A RT-qPCR were performed to detect the effects of epirubicin on U87 and LN229 cell the expression level of linc00857, miR-1290 and GPX4. B CCK-8 assays were performed to detect the effects of epirubicin on U87 and LN229 cell proliferation. C Colony formation assays were performed to detect the effects of epirubicin on U87 and LN229 cell colony formation. D The ROS levels in cells were detected in U87 and LN229 cells after treatment with epirubicin. E–H The GSH, MDA, iron, and GPXs activity levels were detected in U87 and LN229 cells after treatment with epirubicin. I, J Subcutaneous tumor formation assay was used to detect the proliferation of U87 cells in vivo after treatment with epirubicin. K Tumor weight of tumor tissues derived from U87 cells treatment with epirubicin. L The in situ tumor formation model was used to detect the proliferation of U87 cells in vivo after treatment with epirubicin.
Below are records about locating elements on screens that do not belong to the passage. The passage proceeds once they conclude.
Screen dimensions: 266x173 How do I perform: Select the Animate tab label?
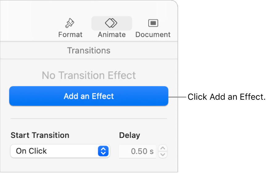click(x=111, y=34)
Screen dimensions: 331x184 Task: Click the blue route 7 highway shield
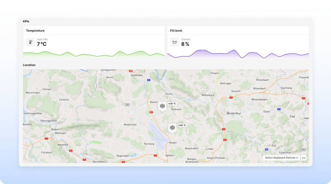click(279, 109)
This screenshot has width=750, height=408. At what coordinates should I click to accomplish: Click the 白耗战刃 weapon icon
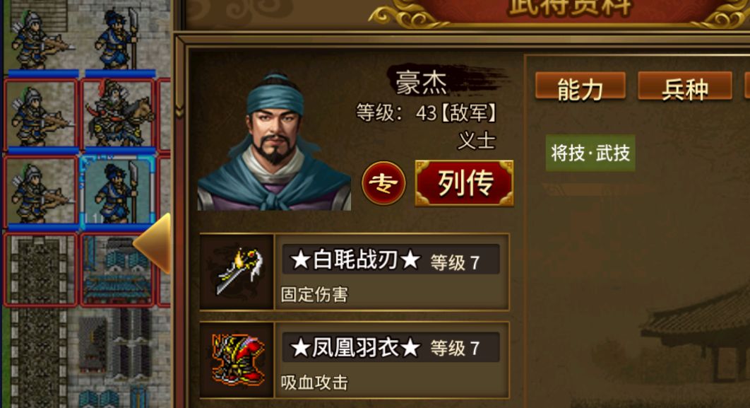tap(237, 272)
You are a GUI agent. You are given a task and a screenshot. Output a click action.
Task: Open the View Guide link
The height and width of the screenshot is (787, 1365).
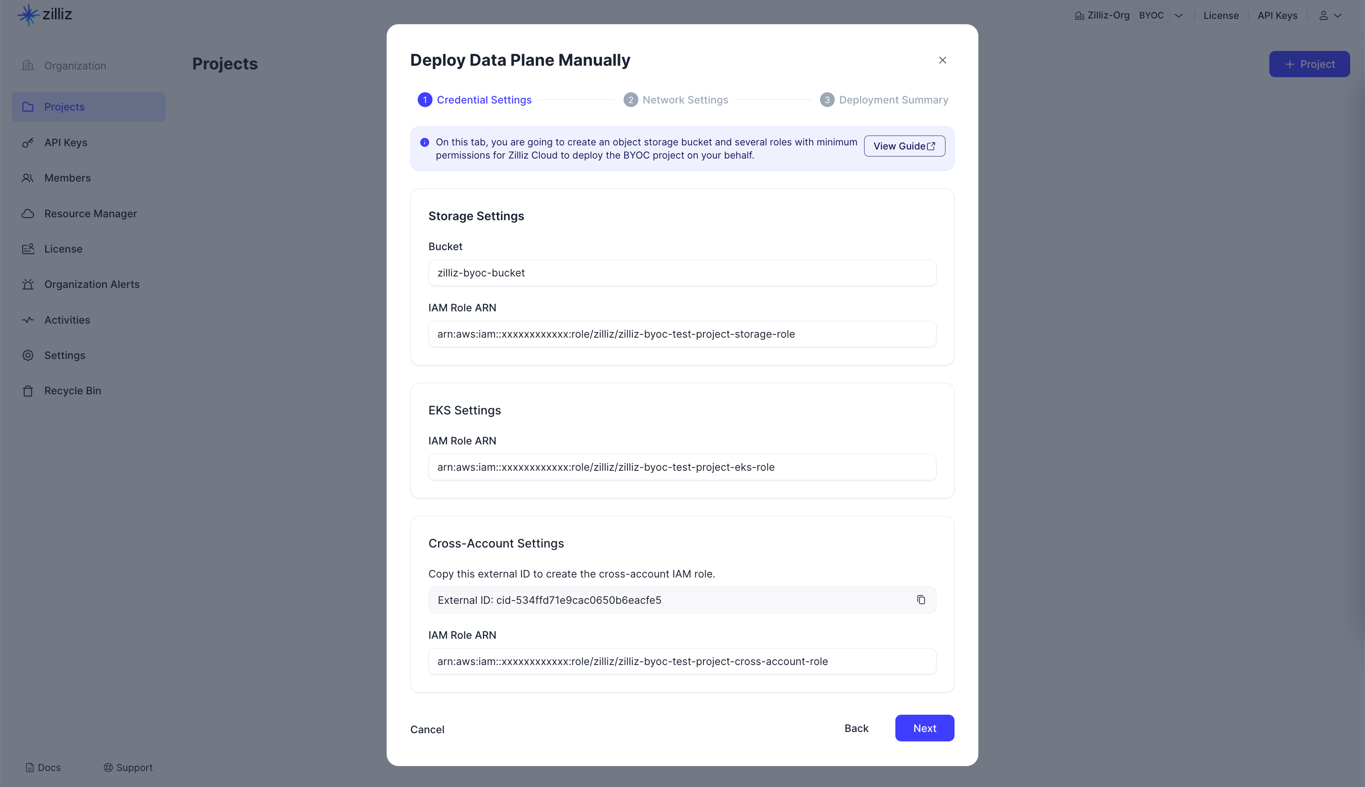tap(904, 146)
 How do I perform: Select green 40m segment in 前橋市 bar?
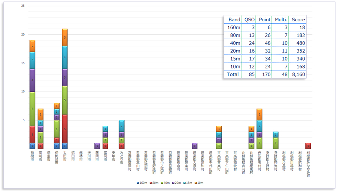[x=32, y=109]
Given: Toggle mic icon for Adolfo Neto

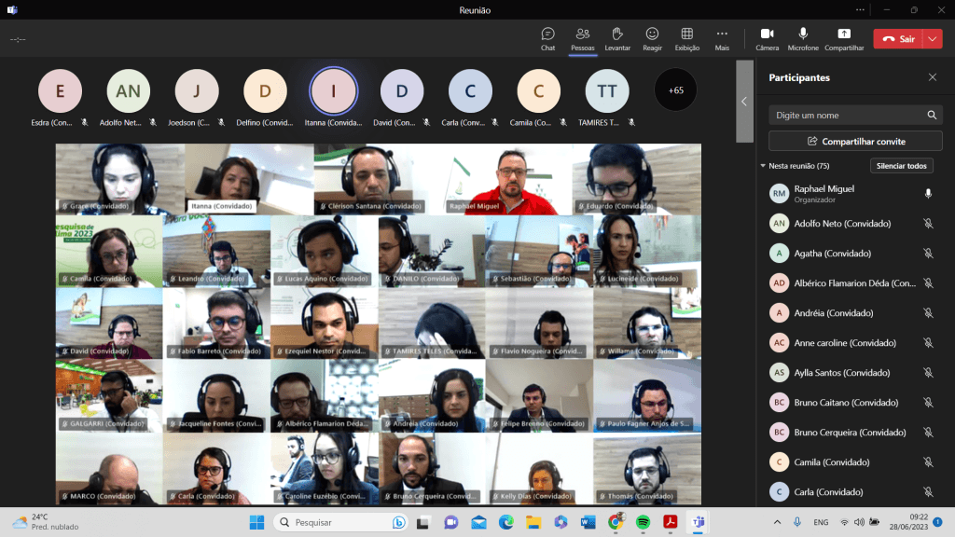Looking at the screenshot, I should coord(928,224).
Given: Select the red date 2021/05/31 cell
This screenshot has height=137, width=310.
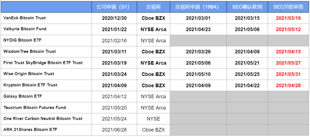Looking at the screenshot, I should (x=288, y=74).
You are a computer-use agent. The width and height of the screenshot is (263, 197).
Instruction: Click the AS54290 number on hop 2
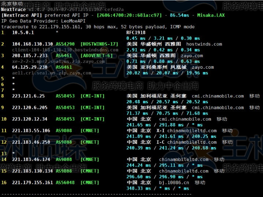65,44
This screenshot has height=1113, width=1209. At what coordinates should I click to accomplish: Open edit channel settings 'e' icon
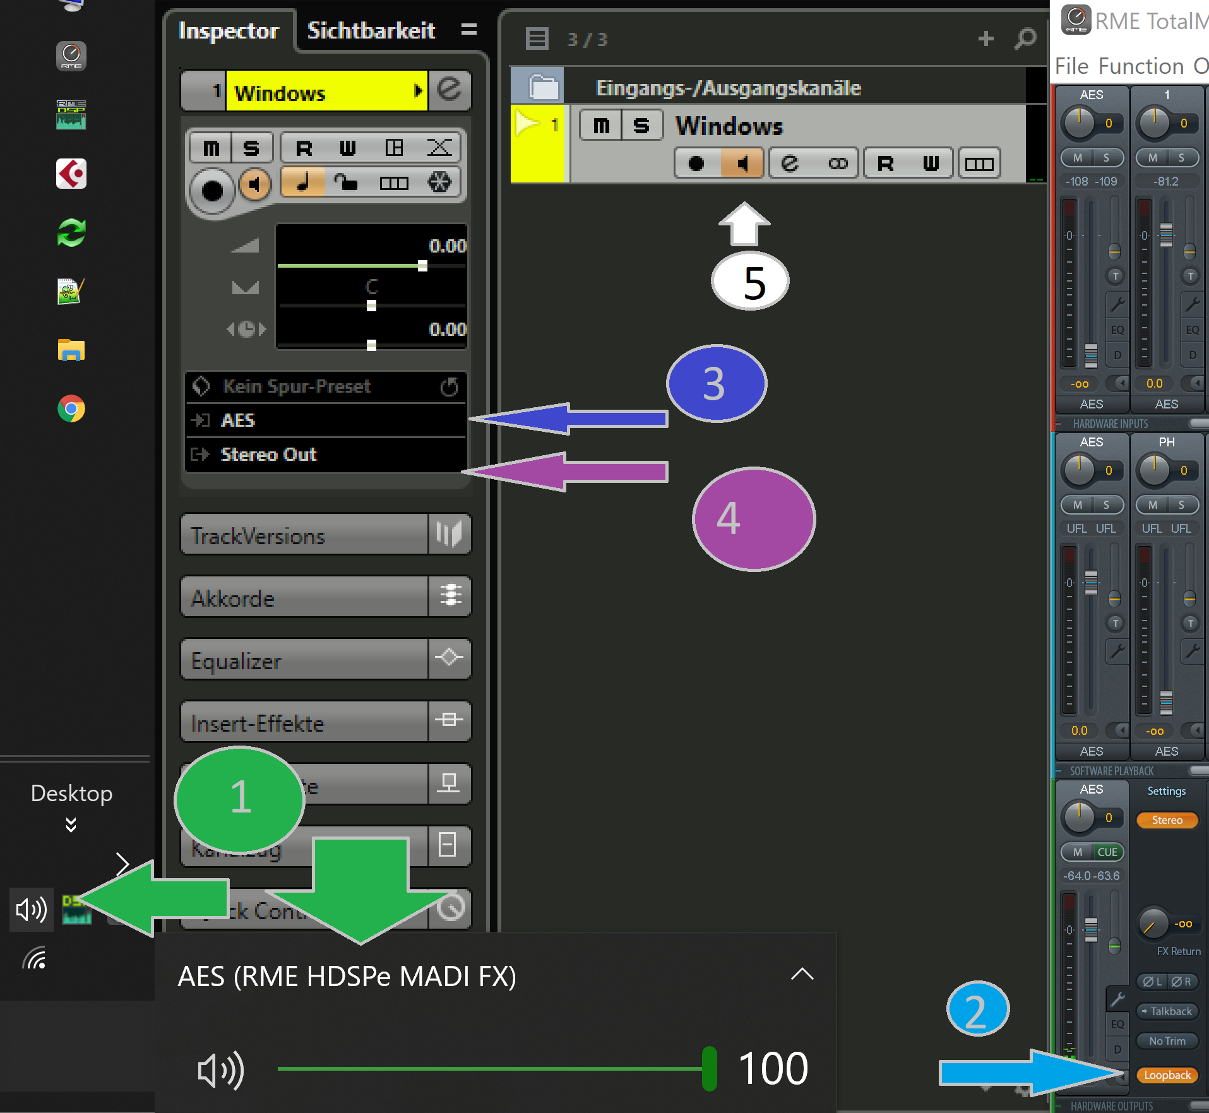click(x=450, y=90)
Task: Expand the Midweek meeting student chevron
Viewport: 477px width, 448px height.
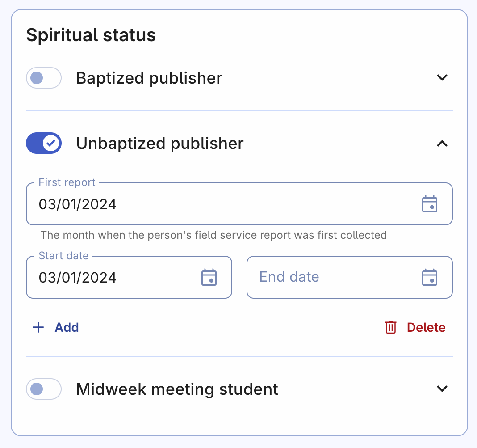Action: [442, 389]
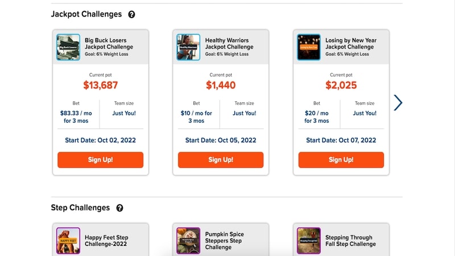Image resolution: width=455 pixels, height=256 pixels.
Task: Sign up for Losing by New Year
Action: 341,160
M Expression of FOXP3, KI67, PCNA and GPX4 in tissues derived from U87 cells treatment with epirubicin. **P < 0.01; ***P < 0.001.
Discussion
Ferroptosis, a form of RCD dependent on iron and controlled by GPX4, is primarily initiated by severe lipid peroxidation resulting from the generation of ROS and the availability of iron [18]. A growing body of evidence indicates the significant involvement of ferroptosis in GBM progression, with several drugs demonstrating anti-tumor effects and synergistic effects with temozolomide by targeting regulatory molecules associated with ferroptosis in glioma, especially in GBM [19, 20]. Therefore, the identification of these regulatory molecules holds potential for enhancing GBM therapy.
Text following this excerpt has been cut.